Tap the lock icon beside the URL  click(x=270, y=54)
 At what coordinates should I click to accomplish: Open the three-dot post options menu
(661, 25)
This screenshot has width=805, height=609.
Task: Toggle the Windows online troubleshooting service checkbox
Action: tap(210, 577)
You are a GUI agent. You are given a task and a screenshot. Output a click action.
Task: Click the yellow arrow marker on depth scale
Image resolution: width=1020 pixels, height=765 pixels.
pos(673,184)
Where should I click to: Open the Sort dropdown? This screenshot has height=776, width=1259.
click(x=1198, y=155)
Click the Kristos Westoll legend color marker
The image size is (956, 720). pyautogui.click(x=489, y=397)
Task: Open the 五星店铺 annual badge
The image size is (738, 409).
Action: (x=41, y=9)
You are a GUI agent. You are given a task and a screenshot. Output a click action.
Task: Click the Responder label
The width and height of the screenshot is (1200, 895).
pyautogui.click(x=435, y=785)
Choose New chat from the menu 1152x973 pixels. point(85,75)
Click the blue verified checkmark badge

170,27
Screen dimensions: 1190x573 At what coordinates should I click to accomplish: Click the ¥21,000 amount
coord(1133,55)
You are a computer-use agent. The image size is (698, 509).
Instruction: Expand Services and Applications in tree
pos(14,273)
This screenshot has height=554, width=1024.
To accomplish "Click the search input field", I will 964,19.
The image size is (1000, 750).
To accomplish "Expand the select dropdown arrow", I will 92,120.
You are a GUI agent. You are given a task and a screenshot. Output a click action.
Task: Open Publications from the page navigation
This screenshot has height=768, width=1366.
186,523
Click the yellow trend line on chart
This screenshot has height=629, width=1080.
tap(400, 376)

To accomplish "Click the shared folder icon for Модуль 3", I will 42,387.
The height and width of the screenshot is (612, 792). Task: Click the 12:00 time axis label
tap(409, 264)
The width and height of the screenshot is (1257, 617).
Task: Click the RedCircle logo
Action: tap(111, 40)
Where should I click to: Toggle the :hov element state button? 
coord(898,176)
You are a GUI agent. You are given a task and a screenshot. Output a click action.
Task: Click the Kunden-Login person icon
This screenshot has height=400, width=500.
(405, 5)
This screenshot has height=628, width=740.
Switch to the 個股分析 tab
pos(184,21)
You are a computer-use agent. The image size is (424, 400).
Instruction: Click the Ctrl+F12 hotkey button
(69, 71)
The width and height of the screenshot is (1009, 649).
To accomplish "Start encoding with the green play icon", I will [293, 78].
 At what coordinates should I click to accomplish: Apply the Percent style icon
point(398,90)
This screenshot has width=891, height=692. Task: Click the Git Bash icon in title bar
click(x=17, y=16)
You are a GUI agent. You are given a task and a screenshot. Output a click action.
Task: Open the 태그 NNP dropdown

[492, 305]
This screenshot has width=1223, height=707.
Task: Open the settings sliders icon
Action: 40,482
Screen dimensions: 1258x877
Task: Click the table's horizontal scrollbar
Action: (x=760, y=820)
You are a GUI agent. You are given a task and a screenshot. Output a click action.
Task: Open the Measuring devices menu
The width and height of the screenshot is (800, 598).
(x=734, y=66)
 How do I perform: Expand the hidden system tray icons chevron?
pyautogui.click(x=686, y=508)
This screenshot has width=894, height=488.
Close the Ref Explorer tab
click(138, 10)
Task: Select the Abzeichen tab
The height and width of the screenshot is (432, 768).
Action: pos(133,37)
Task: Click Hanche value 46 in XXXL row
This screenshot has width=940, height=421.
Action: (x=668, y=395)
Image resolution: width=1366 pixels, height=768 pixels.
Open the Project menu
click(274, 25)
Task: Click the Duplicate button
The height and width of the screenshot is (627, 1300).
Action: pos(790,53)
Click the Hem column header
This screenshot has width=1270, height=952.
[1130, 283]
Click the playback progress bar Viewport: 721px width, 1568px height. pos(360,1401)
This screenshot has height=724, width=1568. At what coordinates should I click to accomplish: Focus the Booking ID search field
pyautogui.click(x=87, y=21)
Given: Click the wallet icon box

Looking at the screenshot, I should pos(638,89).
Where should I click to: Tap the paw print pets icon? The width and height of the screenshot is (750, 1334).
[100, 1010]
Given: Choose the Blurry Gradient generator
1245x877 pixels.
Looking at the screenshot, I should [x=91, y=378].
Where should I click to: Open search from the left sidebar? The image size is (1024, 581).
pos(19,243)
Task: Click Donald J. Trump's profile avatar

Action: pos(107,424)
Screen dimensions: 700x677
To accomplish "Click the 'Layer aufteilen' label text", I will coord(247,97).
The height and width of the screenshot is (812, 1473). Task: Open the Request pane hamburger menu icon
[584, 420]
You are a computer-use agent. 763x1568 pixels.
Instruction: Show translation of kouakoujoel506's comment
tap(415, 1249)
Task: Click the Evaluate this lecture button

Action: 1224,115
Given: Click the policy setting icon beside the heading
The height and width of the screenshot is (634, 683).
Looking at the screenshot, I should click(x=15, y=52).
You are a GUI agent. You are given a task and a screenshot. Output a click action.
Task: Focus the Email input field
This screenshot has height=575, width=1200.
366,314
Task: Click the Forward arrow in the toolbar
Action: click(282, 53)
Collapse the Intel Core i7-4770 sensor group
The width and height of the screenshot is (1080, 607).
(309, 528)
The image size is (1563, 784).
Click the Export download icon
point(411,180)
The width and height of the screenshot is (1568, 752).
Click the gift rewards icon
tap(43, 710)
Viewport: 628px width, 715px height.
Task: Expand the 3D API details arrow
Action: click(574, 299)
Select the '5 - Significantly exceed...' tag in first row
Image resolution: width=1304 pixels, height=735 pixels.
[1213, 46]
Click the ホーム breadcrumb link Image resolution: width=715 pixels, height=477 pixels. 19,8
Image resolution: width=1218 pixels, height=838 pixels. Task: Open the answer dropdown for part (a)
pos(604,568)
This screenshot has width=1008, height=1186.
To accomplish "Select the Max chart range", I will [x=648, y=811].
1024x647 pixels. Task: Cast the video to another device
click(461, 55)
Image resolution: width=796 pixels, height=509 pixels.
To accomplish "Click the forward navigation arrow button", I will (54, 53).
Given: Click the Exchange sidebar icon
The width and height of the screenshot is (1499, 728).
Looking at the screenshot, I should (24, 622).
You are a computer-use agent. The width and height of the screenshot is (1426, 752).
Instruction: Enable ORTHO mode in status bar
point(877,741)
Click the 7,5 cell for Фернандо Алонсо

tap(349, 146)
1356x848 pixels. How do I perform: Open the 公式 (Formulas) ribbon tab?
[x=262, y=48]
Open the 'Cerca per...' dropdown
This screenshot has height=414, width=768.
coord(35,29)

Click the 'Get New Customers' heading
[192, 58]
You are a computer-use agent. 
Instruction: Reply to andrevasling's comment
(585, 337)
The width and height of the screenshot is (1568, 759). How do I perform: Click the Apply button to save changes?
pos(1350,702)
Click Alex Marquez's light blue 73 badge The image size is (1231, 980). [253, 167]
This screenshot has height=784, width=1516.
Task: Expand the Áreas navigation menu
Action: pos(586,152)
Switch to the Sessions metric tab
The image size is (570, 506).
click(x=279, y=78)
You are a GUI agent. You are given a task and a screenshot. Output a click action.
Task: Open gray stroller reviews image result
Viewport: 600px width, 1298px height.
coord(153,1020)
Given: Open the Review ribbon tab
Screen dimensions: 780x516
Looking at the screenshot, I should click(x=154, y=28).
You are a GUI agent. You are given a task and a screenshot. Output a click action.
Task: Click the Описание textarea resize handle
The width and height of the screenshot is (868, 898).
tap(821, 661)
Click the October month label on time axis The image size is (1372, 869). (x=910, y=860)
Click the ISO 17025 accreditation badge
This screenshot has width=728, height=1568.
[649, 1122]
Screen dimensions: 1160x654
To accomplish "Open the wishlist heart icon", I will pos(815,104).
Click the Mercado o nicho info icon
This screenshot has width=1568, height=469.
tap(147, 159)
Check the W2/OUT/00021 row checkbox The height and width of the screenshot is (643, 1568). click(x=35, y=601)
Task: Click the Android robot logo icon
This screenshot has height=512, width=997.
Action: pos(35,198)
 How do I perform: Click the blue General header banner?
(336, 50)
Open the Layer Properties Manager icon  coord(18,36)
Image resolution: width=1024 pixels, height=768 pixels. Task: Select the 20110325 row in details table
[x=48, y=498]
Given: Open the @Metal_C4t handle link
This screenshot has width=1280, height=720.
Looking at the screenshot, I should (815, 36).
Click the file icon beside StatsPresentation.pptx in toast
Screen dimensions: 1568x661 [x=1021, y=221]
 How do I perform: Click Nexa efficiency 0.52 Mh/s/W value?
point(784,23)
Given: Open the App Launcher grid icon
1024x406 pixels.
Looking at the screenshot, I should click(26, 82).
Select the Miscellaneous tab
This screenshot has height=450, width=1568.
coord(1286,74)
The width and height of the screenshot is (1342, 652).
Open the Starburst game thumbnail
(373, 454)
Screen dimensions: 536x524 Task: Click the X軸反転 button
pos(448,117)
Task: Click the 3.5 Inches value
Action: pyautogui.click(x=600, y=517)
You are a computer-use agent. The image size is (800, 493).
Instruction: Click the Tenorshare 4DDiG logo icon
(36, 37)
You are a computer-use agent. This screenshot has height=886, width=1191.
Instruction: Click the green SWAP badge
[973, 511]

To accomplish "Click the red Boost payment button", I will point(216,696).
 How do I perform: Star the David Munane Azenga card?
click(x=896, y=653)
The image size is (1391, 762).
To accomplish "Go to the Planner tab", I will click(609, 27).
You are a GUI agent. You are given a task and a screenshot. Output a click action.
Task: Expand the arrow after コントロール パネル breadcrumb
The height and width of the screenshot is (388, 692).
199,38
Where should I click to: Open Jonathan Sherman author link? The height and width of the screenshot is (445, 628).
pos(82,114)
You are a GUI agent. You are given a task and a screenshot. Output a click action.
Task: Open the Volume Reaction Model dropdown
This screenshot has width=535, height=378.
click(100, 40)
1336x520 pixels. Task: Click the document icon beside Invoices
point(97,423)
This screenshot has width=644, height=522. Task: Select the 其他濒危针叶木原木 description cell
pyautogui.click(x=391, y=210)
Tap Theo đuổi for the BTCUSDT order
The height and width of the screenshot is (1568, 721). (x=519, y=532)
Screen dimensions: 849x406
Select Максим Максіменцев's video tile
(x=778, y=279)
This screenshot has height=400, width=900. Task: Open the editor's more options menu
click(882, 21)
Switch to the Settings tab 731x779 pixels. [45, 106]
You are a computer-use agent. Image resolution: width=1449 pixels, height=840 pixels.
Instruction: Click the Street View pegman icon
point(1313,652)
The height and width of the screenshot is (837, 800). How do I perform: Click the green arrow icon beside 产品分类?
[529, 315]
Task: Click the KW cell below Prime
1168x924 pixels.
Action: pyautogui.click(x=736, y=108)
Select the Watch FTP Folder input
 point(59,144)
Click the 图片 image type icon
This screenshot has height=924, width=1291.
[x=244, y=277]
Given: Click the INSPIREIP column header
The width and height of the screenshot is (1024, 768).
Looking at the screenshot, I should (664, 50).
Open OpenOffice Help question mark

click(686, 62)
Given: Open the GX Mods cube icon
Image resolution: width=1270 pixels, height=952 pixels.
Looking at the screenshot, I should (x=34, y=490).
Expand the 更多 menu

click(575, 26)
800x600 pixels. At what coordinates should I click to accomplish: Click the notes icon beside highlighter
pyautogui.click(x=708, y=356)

....

What you are asked to do → Working from the records above, write out verbatim only the lines from the line containing "The image size is (1000, 750)." through the line containing "Task: Open Publications".

Final answer →
The image size is (1000, 750).
To accomplish "Expand the select dropdown arrow", I will 92,120.
You are a GUI agent. You are given a task and a screenshot. Output a click action.
Task: Open Publications from the page navigation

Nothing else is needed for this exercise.